## Task instructions
Put the lines between the one holding "You are a computer-use" and the one holding "point(240,704)", inclusive, into a numbered list, skipping any blank lines and omitting the pictures.

## Input rows
..........
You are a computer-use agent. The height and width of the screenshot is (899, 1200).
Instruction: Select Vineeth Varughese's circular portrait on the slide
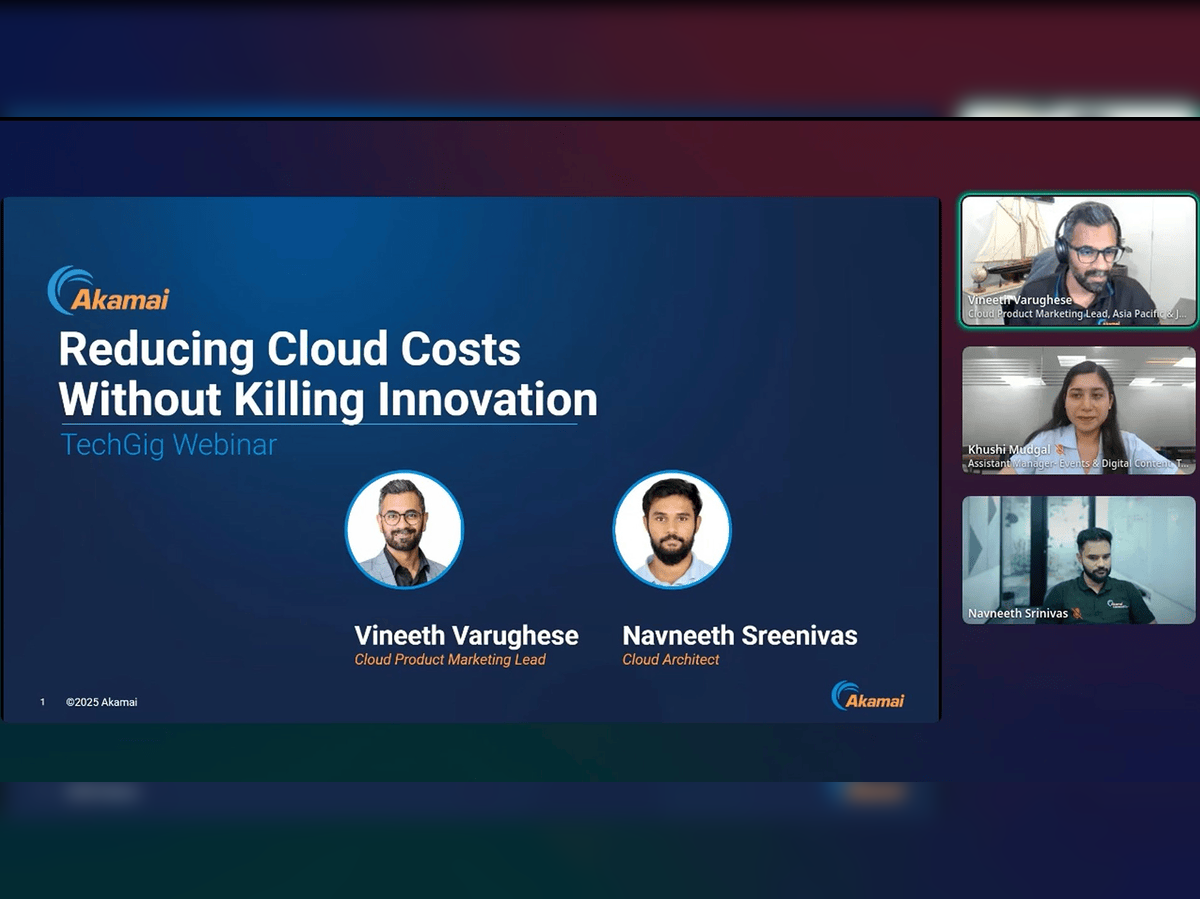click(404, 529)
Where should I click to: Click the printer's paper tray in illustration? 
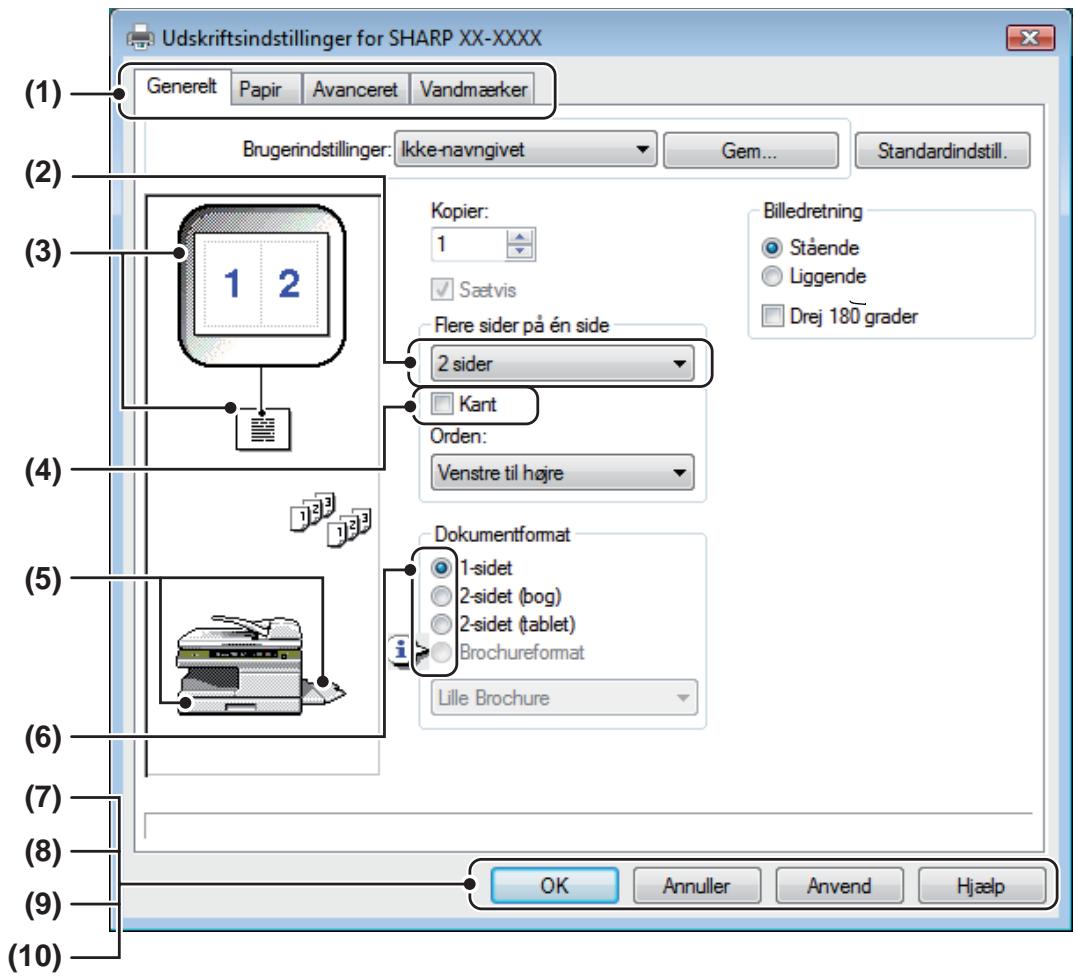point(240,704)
..........
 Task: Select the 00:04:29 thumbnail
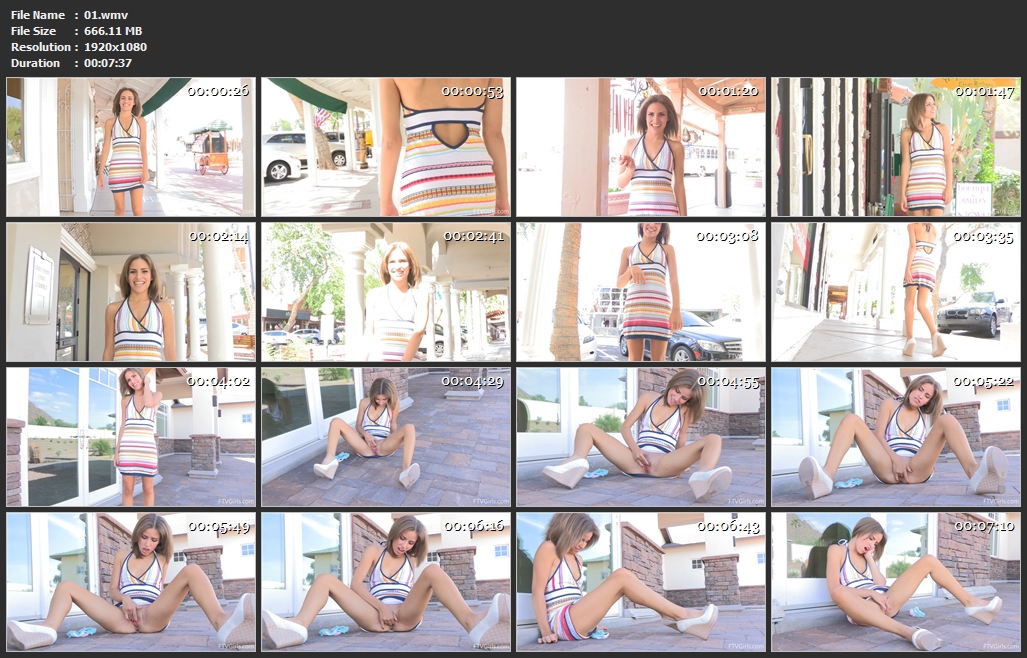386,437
..........
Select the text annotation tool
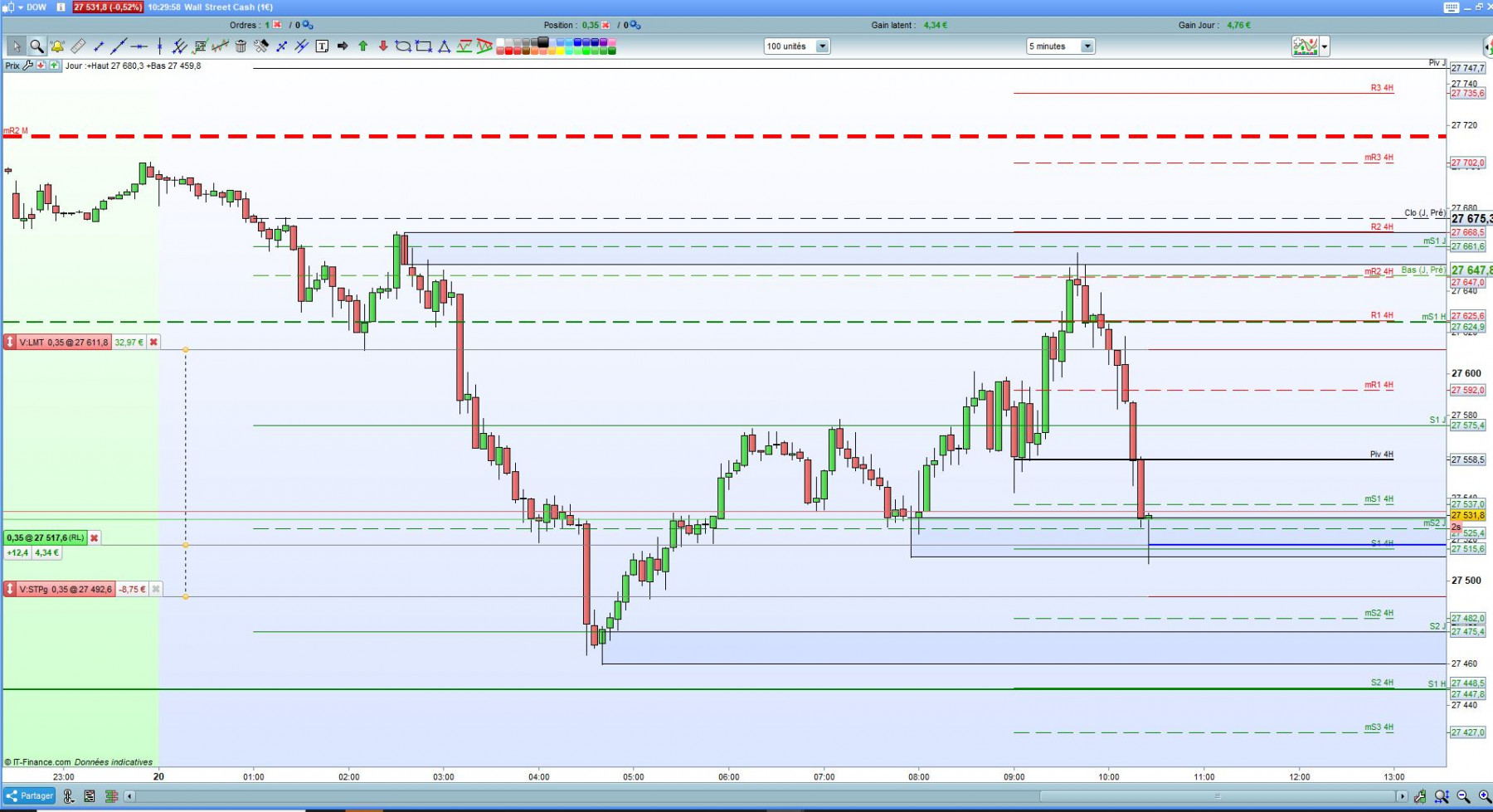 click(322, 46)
..........
## Output below
1. You are a computer-use agent. The height and width of the screenshot is (899, 1200).
2. Instruction: Select Vineeth Varughese's circular portrait on the slide
3. click(404, 529)
4. Where should I click to: Click the printer's paper tray in illustration? 
5. point(240,704)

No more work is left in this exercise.